Incluso hoy, las palabras de Friedan son escalofriantes. E incluso hoy, el supermercado es el lugar donde se espera que las mujeres realicen su “segundo turno”: una distribución de género aún desigual en la crianza de los hijos y las obligaciones familiares como cocinar y hacer las compras. Y las mujeres todavía se caracterizan como las consumidoras más importantes de la sociedad, incluso si su supuesta capacidad para ganar dinero ahora se expresa en términos como «she-EO» en lugar del cariñoso lenguaje de «pequeña dama» utilizado en los años 50. Y todavía tienen menos dinero para gastar; por ejemplo, las mujeres blancas ganan alrededor de 80 centavos por cada dólar ganado por un hombre blanco. Se espera que las mujeres que compran en los supermercados modernos administren el dinero de su familia y ganen menos.

La brecha es aún mayor para las mujeres de color, y los mismos supermercados que se construyeron para contener los impulsos sexuales de las mujeres blancas fueron diseñados para excluir a las afroamericanas, las latinas y otras. Los supermercados pueden parecer bastiones democráticos donde todos son bienvenidos, pero no siempre fue así. Como señala la historiadora Lizabeth Cohen, las cadenas de tiendas tardaron más en arraigarse entre los compradores de la clase trabajadora y en volverse acogedoras para miembros de grupos étnicos como judíos, italianos y polacos. Desde su creación, los supermercados han pasado por alto los barrios de mayoría negra, creando una especie de línea roja de facto que todavía afecta la capacidad de los afroamericanos de acceder a alimentos nutritivos y económicos.

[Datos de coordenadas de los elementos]
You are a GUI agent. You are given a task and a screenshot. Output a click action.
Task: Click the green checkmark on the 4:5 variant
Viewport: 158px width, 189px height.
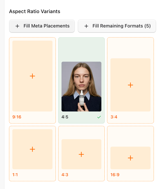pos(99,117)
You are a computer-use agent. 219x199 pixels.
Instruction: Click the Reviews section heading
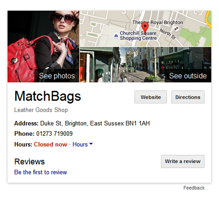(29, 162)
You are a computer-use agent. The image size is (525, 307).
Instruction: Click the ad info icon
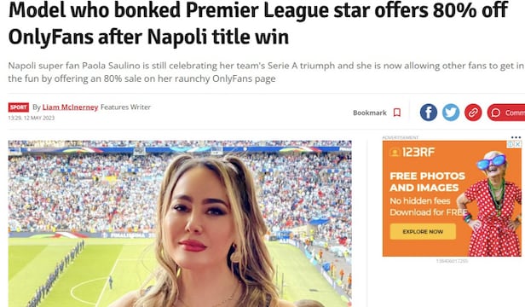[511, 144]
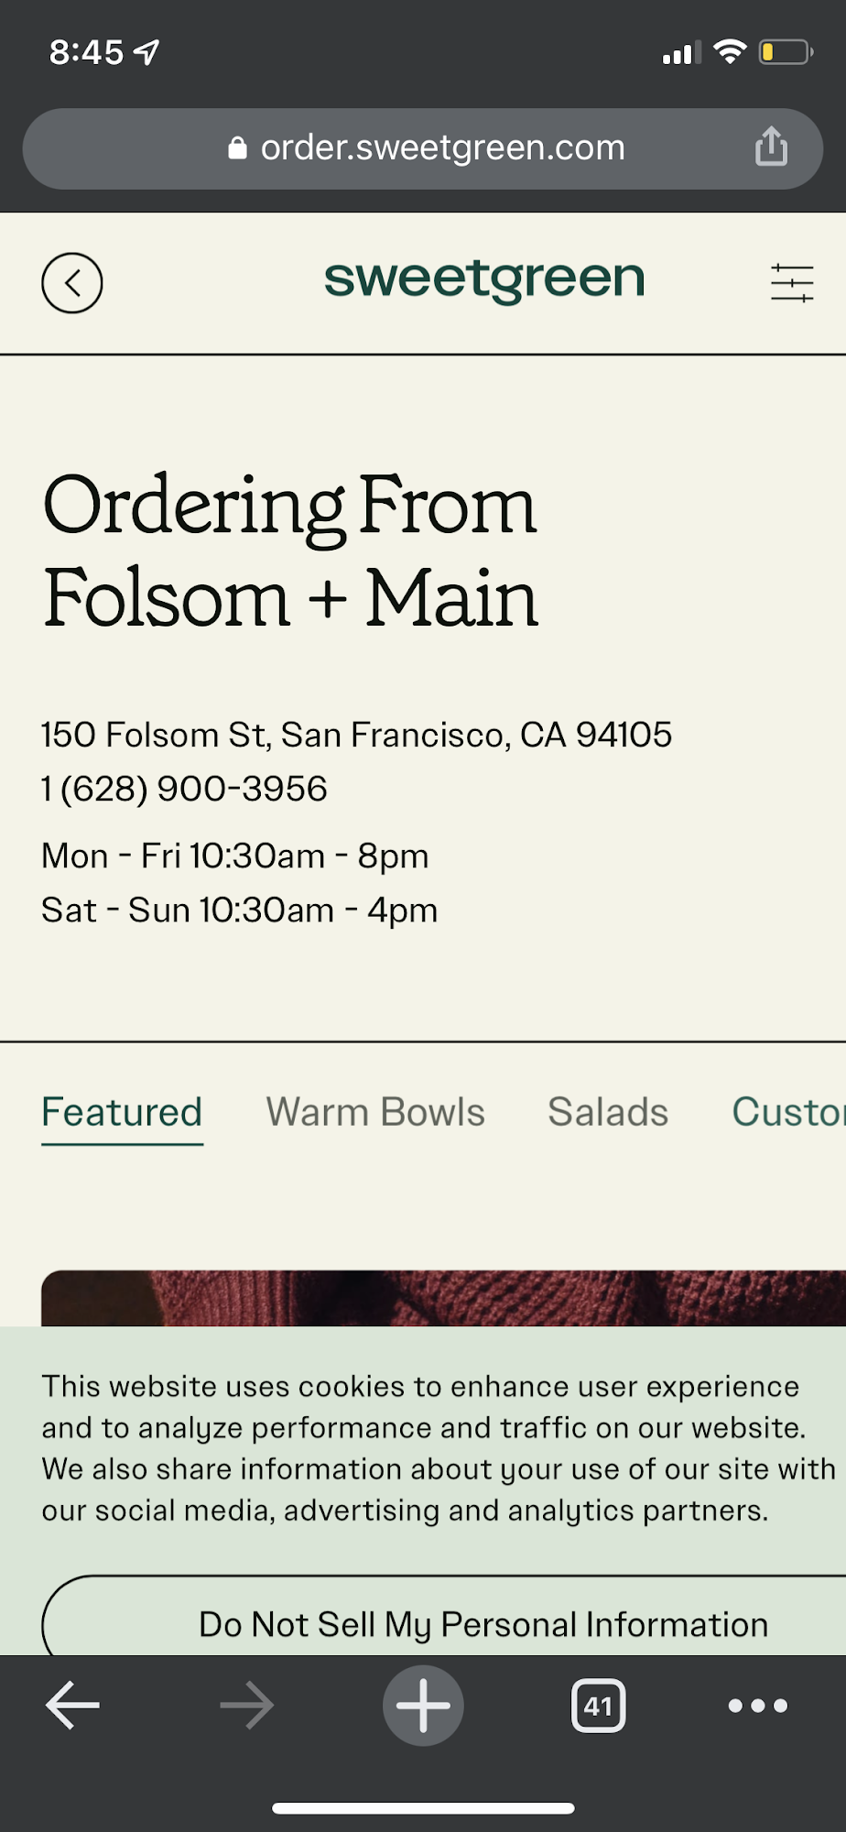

> [INSTRUCCIONES DE TAREAS]:
[A] ¿Puedes editar el texto sobre los supermercados desde "La brecha es" hasta "nutritivos y económicos." y escribirlo de nuevo con "espacios democráticos" en lugar de "bastiones democráticos"?
[B] ¿Puedes retomar el texto sobre las mujeres y los supermercados justo después de su última oración y seguir escribiéndolo?

> [RESPUESTAS POR TAREA]:
[A]
La brecha es aún mayor para las mujeres de color, y los mismos supermercados que se construyeron para contener los impulsos sexuales de las mujeres blancas fueron diseñados para excluir a las afroamericanas, las latinas y otras. Los supermercados pueden parecer espacios democráticos donde todos son bienvenidos, pero no siempre fue así. Como señala la historiadora Lizabeth Cohen, las cadenas de tiendas tardaron más en arraigarse entre los compradores de la clase trabajadora y en volverse acogedoras para miembros de grupos étnicos como judíos, italianos y polacos. Desde su creación, los supermercados han pasado por alto los barrios de mayoría negra, creando una especie de línea roja de facto que todavía afecta la capacidad de los afroamericanos de acceder a alimentos nutritivos y económicos.

[B]
Las mujeres pueden anhelar un futuro menos opresor, pero las pilas de manzanas enceradas, las filas ordenadas de cajas y bolsas, la música apagada y las luces fluorescentes de las tiendas de comestibles modernas son todos recordatorios de que las estructuras en las que compramos se construyeron siguiendo estrictamente líneas de género. El entorno puede ser sexy, pero la realidad es mucho más cercana a la de las acosadas amas de casa de LIFE de lo que nos gustaría pensar.